Indian theatre director

K.V. Akshara is a director, playwright and writer in the Kannada language. He is the son of the writer K.V. Subbanna. He is a prominent figure in contemporary Kannada theatre.

Akshara presently heads Ninasam, the theatre group and cultural complex in Heggodu, Karnataka, founded by his father. He is also the treasurer of "Ninasam" society.

==Early life and education==
After attending primary education at Heggodu village and Sagar town, he studied theatre at National School of Drama, New Delhi and at Workshop Theatre, University of Leeds in the United Kingdom.
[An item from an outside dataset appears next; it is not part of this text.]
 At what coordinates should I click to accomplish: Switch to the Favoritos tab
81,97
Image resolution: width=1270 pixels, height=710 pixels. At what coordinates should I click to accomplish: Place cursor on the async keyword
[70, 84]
==Awards and recognitions==
- Sangeet Natak Akademi award
- Karnataka Sahitya Academy award
- Karnataka Nataka Academy fellowship

==Publications==
K.V. Akshara has written more than 15 books in Kannada on Drama, theatre and performing arts and translated books on theatre to Kannada language. He has also translated and directed dramas written by William Shakespeare.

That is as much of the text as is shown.